Stored data:
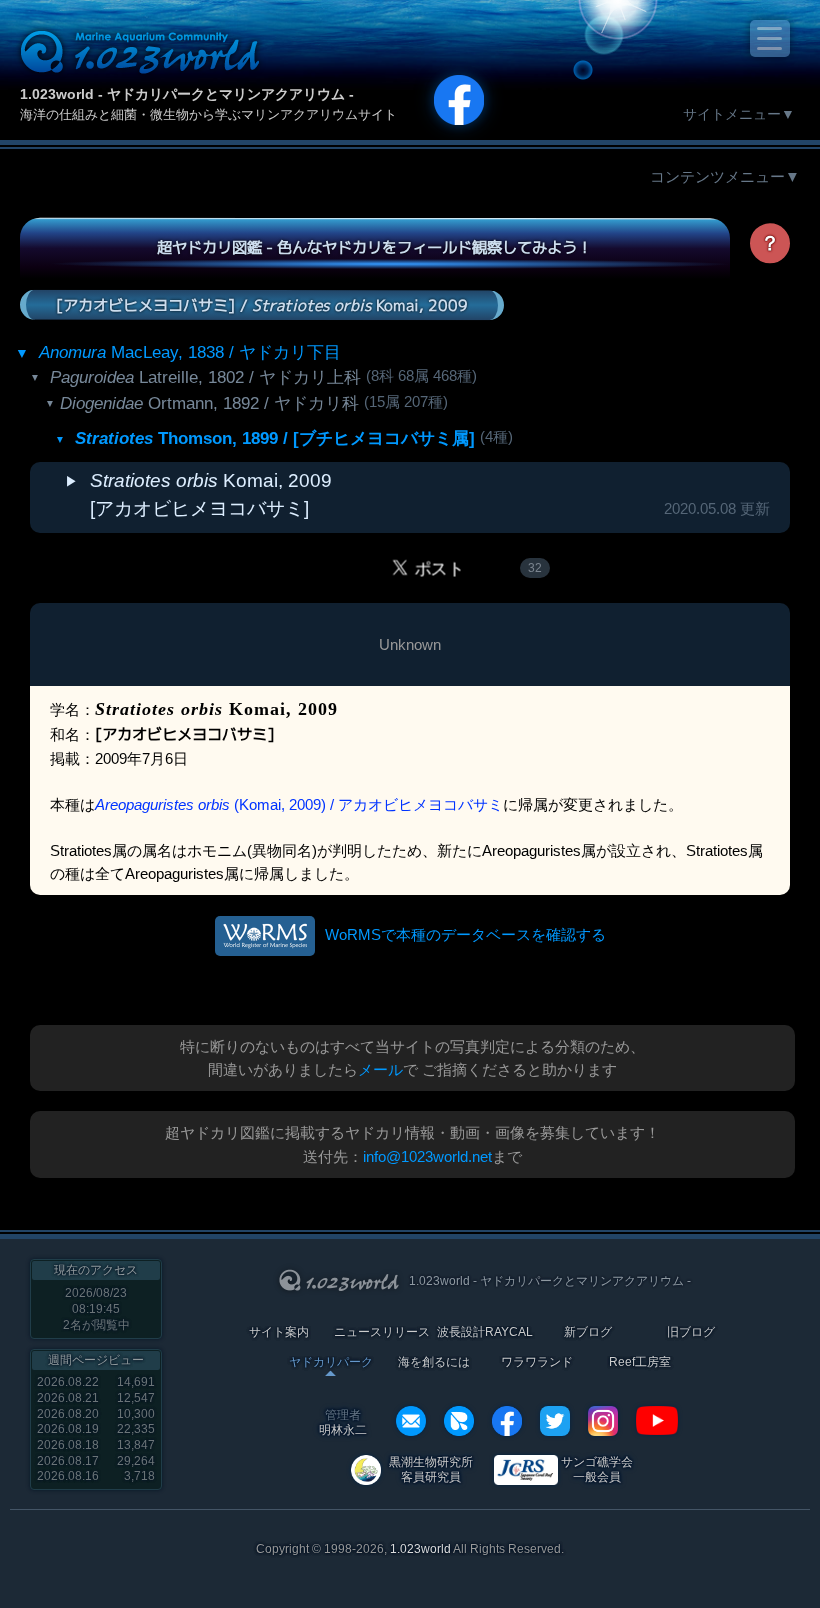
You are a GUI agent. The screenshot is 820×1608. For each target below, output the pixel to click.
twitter (555, 1421)
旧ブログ (691, 1332)
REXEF (459, 1421)
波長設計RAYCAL (485, 1332)
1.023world (420, 1549)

* _Aim of the task_
Retype every entry exactly as written, but omit the pictures.

* _Written response_
You are a GUI agent. The screenshot is 820×1608. For each target below, output the pixel to click.
twitter (555, 1421)
旧ブログ (691, 1332)
REXEF (459, 1421)
波長設計RAYCAL (485, 1332)
1.023world (420, 1549)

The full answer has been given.